Each entry that follows is to be retyped exactly. Pictures do not belong in the copy.

• **Dataset records**:
# # #

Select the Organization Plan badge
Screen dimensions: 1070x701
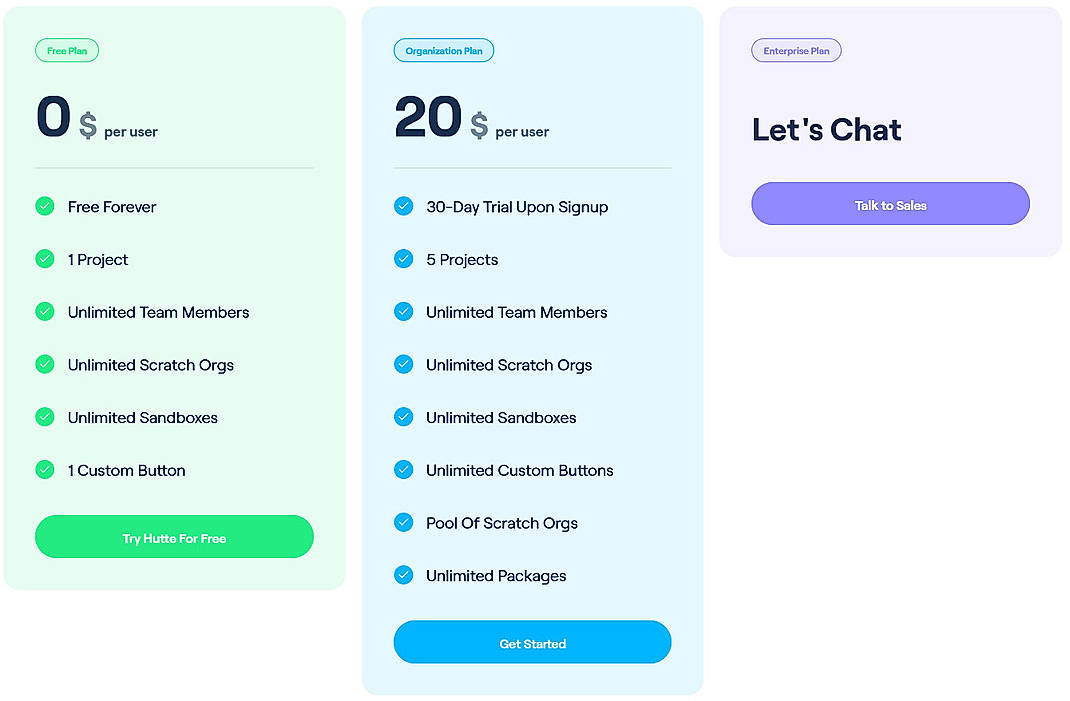click(x=444, y=50)
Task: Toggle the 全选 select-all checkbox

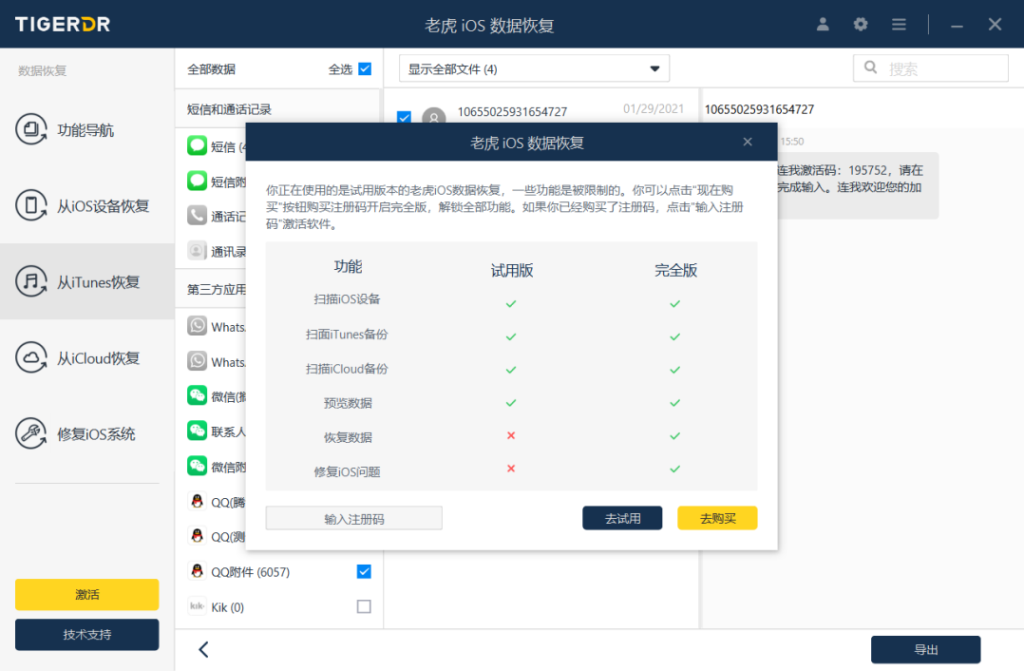Action: (364, 69)
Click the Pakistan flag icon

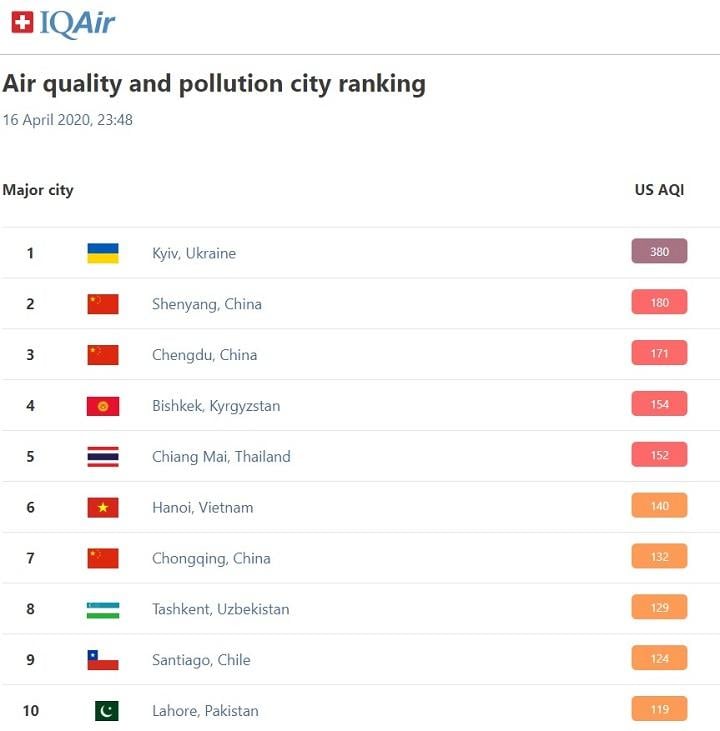(107, 711)
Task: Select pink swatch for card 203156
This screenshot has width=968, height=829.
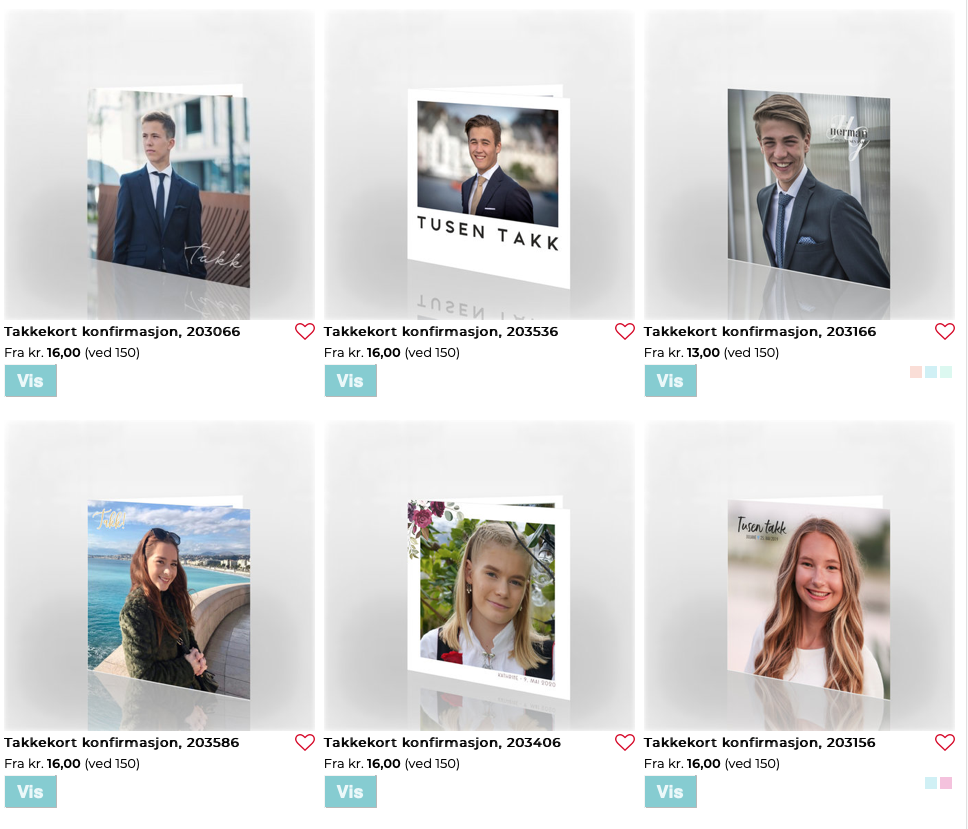Action: pyautogui.click(x=946, y=783)
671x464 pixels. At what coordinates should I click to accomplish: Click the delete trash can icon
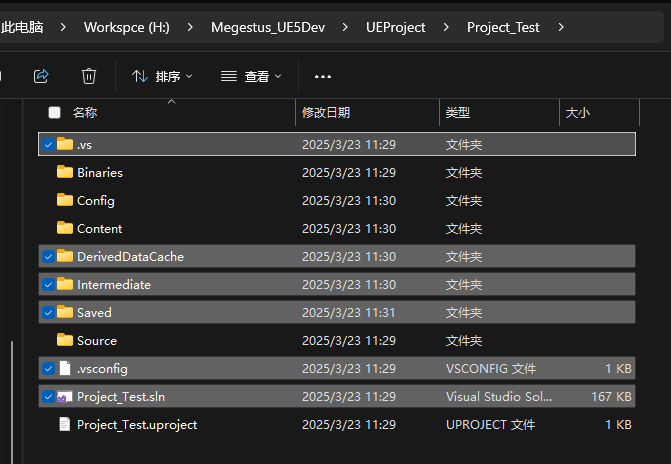tap(89, 76)
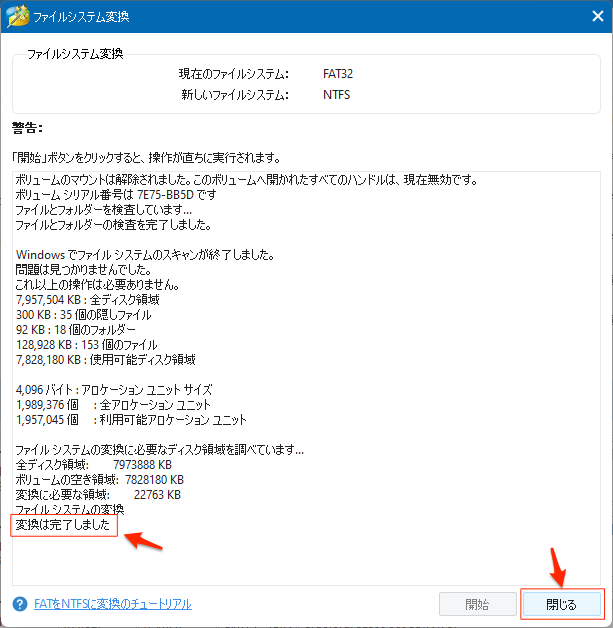Click the ファイルシステム変換 window title text
The image size is (613, 628).
(83, 17)
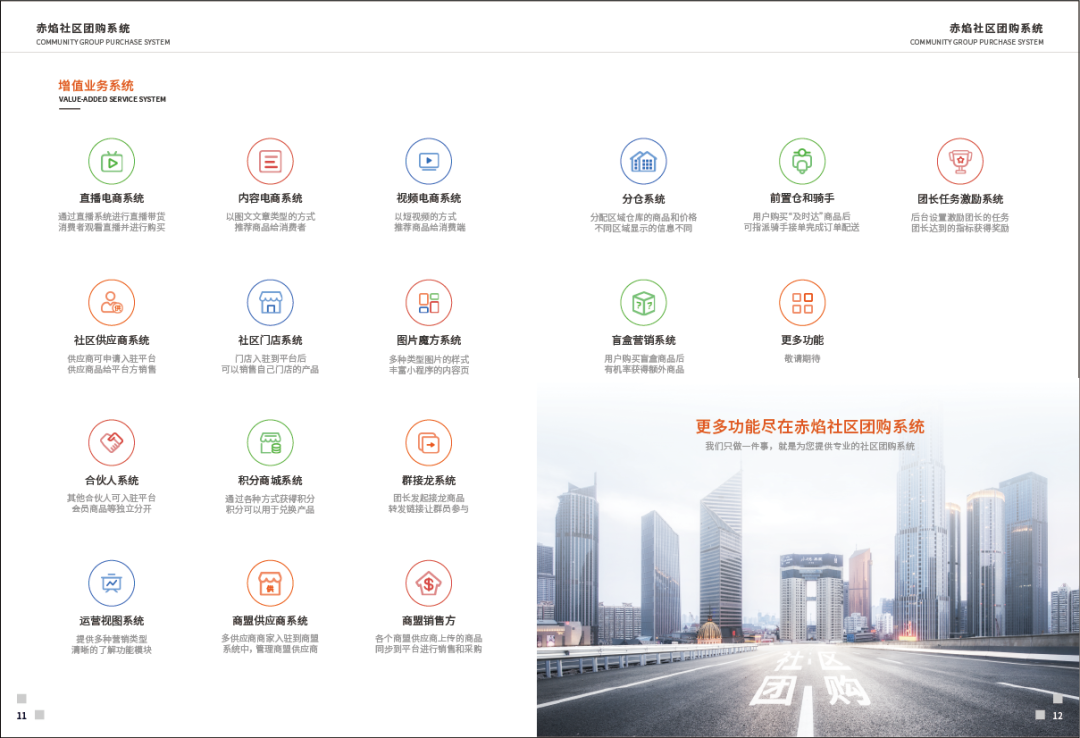Click the 分仓系统 warehouse building icon
This screenshot has height=738, width=1080.
pyautogui.click(x=643, y=161)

# # #

• **Response**:
Select the Organization Plan badge
Screen dimensions: 1070x701
click(x=444, y=50)
Task: Toggle the 全选 select-all checkbox

Action: (364, 69)
Click the Pakistan flag icon

(107, 711)
Task: Select pink swatch for card 203156
This screenshot has width=968, height=829.
Action: pyautogui.click(x=946, y=783)
671x464 pixels. At what coordinates should I click to accomplish: Click the delete trash can icon
tap(89, 76)
Click the ファイルシステム変換 window title text
The image size is (613, 628).
(83, 17)
Click the 分仓系统 warehouse building icon
This screenshot has height=738, width=1080.
pyautogui.click(x=643, y=161)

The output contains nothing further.